Thanks! The fragment shader performs simple lighting with one stationary point light that has ambient, specular, and diffuse components. There are actually no true reflections, although that would be fun thing to work on.
Where's the unknot?
Yes, it's sacrilege, but I omitted the trivial knot from the main table! You can get to it in a roundabout way, by clicking any other knot in the top row (e.g., the trefoil).
The bounce is too hard. Also, what do the numbers mean?
Agreed! The numbers are the Alexander-Briggs identifiers for the prime knots:

- The big number is the number of crossings.

- The subscript is its officially designated index within the set of knots that have the same number of crossings.

- If there's a superscript, then it's a link, and the superscript represents the number of components.

Ah, cool. I was thinking that maybe 4sub1 should be a '3'.

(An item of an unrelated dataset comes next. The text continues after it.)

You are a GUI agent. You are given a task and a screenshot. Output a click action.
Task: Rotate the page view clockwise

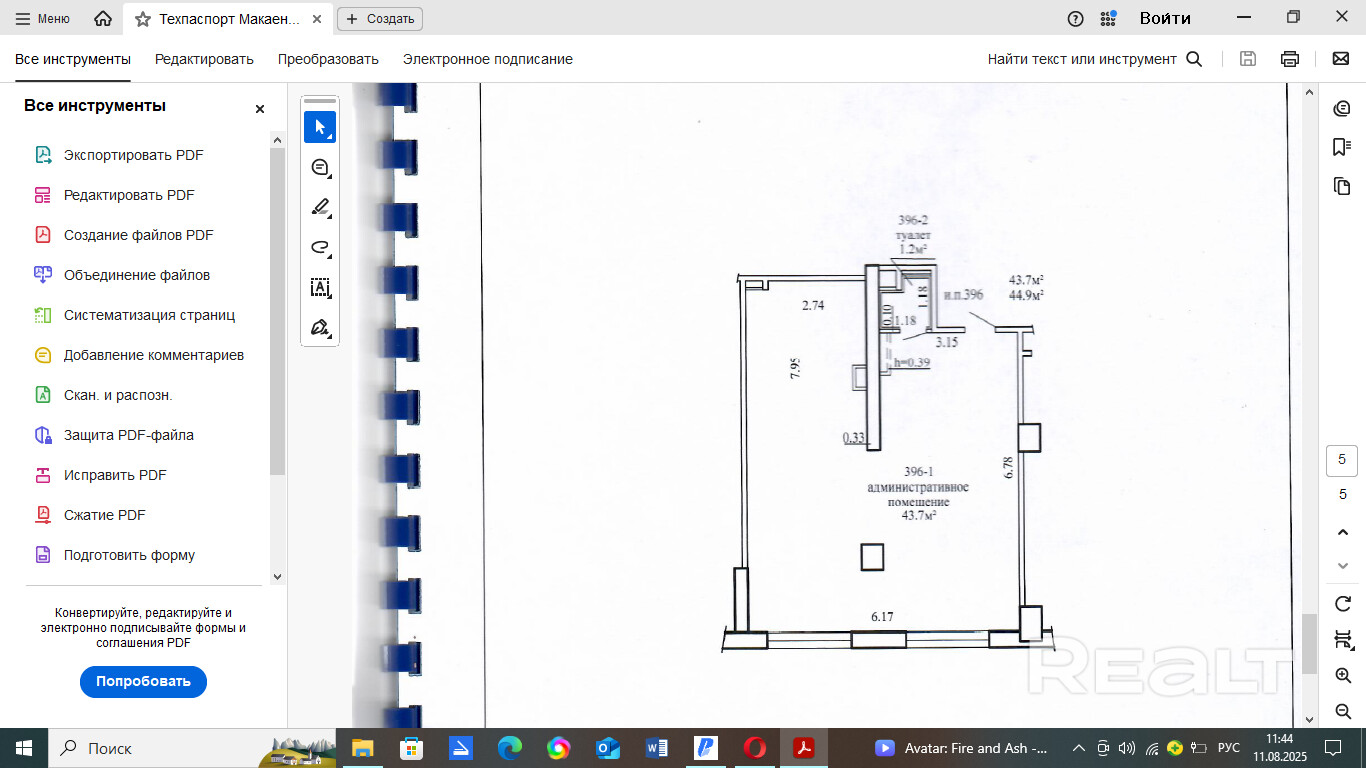pyautogui.click(x=1343, y=604)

Any chance of being able to rotate the model using a mouse/touch?

For example, 8²₃ means...

- The crossing number of given knot(s) is 8. In the other words, when you put the knot(s) to the flat floor, there are 8 crossings.

- There are 2 independent knots there. They are colored differently so you can easily see this. The collection of knots is also called a link.

- The subscript is numbered in the predefined arbitrary order starting with 1. There are many different knot notations, but this particular one is called Alexander-Briggs notation.